◆ EXCERPTED DATA
※

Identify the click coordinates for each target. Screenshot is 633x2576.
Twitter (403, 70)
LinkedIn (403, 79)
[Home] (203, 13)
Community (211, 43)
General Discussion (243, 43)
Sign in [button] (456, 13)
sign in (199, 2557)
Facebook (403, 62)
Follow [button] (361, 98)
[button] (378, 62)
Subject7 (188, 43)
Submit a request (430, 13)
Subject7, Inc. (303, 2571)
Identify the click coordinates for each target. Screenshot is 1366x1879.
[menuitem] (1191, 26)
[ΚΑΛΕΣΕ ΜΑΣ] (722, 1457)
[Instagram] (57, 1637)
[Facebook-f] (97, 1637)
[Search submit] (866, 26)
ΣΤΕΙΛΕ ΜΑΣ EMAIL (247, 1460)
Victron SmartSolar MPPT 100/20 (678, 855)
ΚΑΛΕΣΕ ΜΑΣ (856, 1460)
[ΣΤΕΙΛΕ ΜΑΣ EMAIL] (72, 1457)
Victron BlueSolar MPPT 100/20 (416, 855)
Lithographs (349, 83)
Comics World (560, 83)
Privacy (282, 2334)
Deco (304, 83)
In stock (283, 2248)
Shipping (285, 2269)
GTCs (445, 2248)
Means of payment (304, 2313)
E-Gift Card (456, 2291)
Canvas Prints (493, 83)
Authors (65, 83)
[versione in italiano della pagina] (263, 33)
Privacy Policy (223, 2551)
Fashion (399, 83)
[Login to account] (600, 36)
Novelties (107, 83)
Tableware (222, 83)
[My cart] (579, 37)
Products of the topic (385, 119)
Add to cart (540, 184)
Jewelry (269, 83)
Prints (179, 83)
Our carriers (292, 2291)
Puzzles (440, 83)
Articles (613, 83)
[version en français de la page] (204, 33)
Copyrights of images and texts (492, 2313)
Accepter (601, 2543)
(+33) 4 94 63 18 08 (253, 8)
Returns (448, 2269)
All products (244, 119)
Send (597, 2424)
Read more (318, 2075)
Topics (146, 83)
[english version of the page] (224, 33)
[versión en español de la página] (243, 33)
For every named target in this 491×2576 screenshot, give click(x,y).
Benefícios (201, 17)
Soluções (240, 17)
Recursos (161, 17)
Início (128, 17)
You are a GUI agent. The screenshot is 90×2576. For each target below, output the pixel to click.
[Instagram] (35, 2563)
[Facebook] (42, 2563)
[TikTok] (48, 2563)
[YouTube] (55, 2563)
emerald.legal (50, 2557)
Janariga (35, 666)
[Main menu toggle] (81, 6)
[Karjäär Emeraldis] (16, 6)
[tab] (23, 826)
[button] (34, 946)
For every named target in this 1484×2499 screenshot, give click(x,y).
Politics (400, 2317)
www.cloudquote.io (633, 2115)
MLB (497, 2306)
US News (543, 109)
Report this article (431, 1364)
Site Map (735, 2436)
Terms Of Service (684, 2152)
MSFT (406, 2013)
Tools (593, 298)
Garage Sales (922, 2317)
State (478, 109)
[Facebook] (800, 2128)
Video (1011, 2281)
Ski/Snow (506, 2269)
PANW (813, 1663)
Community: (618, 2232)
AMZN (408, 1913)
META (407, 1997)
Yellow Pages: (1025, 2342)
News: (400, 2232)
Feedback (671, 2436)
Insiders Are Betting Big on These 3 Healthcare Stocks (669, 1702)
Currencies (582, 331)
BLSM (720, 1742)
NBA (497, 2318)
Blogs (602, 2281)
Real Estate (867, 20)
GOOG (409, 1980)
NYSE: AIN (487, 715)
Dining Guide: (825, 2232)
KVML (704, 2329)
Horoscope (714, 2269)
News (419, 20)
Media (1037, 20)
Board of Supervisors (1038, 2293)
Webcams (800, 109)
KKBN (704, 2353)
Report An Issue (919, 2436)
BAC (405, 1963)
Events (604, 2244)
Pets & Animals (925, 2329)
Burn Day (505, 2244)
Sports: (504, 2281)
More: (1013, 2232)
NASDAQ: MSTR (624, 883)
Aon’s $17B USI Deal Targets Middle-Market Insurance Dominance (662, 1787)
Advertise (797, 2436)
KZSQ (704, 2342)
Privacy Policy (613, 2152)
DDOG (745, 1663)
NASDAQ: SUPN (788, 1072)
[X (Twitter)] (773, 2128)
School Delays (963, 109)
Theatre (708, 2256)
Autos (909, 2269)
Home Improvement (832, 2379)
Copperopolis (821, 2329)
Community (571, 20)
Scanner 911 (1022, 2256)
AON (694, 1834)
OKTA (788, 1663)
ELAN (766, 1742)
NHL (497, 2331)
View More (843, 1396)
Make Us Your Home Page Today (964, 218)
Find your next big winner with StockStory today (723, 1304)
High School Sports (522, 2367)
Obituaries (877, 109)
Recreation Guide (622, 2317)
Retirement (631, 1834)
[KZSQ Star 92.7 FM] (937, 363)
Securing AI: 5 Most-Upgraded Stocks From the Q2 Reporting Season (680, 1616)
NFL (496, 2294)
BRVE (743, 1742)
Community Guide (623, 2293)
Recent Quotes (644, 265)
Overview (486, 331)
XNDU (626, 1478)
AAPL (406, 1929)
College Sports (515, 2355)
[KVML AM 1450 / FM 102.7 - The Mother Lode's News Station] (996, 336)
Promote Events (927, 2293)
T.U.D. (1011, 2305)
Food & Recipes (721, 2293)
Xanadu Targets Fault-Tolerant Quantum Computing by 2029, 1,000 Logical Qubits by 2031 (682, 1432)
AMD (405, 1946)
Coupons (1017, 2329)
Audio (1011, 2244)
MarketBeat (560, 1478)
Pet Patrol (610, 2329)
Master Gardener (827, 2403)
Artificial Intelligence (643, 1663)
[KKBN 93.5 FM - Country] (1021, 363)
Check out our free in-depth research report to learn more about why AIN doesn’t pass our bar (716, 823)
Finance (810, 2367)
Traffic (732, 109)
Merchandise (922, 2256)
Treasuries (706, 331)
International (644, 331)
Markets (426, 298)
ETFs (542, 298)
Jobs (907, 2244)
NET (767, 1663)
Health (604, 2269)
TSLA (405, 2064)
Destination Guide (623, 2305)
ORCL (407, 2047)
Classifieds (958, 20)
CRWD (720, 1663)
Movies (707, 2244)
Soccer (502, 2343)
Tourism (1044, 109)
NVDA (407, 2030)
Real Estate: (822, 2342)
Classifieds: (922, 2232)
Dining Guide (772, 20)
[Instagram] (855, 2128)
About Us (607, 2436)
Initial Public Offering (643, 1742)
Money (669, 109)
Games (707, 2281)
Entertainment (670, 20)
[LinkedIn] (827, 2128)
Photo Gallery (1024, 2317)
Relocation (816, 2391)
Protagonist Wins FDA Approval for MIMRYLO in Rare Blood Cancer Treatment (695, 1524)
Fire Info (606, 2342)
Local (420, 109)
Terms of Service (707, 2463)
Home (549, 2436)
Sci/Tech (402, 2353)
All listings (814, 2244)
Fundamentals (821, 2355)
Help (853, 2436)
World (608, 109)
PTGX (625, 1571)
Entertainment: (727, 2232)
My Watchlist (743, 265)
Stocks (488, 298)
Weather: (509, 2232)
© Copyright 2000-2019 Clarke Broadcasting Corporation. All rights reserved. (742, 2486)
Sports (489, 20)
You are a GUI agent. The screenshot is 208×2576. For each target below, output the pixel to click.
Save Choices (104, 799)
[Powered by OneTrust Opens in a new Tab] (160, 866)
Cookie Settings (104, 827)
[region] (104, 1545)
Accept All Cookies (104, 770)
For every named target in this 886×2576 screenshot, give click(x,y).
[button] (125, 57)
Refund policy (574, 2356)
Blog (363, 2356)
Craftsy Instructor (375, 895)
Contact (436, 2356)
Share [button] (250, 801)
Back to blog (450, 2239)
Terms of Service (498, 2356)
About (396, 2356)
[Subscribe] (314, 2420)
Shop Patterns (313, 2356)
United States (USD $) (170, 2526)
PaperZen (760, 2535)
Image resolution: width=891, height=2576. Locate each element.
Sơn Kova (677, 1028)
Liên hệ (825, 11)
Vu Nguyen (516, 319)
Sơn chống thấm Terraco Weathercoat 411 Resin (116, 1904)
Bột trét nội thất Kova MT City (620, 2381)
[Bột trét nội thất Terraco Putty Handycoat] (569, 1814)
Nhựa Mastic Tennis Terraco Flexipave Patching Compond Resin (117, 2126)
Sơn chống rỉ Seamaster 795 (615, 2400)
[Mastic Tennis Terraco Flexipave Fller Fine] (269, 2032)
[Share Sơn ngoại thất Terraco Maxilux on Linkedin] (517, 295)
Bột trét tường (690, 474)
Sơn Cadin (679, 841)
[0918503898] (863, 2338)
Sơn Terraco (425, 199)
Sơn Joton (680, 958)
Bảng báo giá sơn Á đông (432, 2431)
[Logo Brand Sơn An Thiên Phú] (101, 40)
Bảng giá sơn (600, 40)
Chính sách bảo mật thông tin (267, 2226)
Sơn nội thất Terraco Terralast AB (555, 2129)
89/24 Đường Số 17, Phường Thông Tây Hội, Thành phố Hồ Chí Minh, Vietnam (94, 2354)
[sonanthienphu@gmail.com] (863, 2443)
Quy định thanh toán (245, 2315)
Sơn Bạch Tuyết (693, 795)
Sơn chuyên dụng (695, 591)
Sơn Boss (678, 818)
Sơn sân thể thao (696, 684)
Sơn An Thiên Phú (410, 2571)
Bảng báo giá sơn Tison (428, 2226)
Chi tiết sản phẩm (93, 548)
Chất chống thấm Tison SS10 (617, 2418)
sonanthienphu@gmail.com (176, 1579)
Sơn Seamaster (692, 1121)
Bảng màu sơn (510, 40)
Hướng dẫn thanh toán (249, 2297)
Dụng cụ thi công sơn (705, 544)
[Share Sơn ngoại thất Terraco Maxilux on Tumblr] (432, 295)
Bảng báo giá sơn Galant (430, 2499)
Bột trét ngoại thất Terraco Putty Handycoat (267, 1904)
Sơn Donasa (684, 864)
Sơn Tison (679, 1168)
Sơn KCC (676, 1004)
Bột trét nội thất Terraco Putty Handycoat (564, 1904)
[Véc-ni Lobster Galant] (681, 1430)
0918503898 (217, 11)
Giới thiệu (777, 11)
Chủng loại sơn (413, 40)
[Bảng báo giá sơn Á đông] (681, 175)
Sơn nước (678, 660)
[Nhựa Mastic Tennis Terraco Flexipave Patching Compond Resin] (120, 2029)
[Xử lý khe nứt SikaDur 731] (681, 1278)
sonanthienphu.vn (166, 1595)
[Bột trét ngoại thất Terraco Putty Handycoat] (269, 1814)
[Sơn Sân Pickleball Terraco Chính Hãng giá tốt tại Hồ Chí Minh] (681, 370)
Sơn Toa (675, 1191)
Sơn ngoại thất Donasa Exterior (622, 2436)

※

◆ TASK BRIEF
Repeat each line of the data above, exactly as it appears, from the first through the line that contains "[versione in italiano della pagina] (263, 33)".

◆ ANSWER TO THIS PROBLEM
Identify the click coordinates for each target. Screenshot is 633x2576.
Twitter (403, 70)
LinkedIn (403, 79)
[Home] (203, 13)
Community (211, 43)
General Discussion (243, 43)
Sign in [button] (456, 13)
sign in (199, 2557)
Facebook (403, 62)
Follow [button] (361, 98)
[button] (378, 62)
Subject7 (188, 43)
Submit a request (430, 13)
Subject7, Inc. (303, 2571)
Identify the click coordinates for each target. Screenshot is 1366x1879.
[menuitem] (1191, 26)
[ΚΑΛΕΣΕ ΜΑΣ] (722, 1457)
[Instagram] (57, 1637)
[Facebook-f] (97, 1637)
[Search submit] (866, 26)
ΣΤΕΙΛΕ ΜΑΣ EMAIL (247, 1460)
Victron SmartSolar MPPT 100/20 (678, 855)
ΚΑΛΕΣΕ ΜΑΣ (856, 1460)
[ΣΤΕΙΛΕ ΜΑΣ EMAIL] (72, 1457)
Victron BlueSolar MPPT 100/20 (416, 855)
Lithographs (349, 83)
Comics World (560, 83)
Privacy (282, 2334)
Deco (304, 83)
In stock (283, 2248)
Shipping (285, 2269)
GTCs (445, 2248)
Means of payment (304, 2313)
E-Gift Card (456, 2291)
Canvas Prints (493, 83)
Authors (65, 83)
[versione in italiano della pagina] (263, 33)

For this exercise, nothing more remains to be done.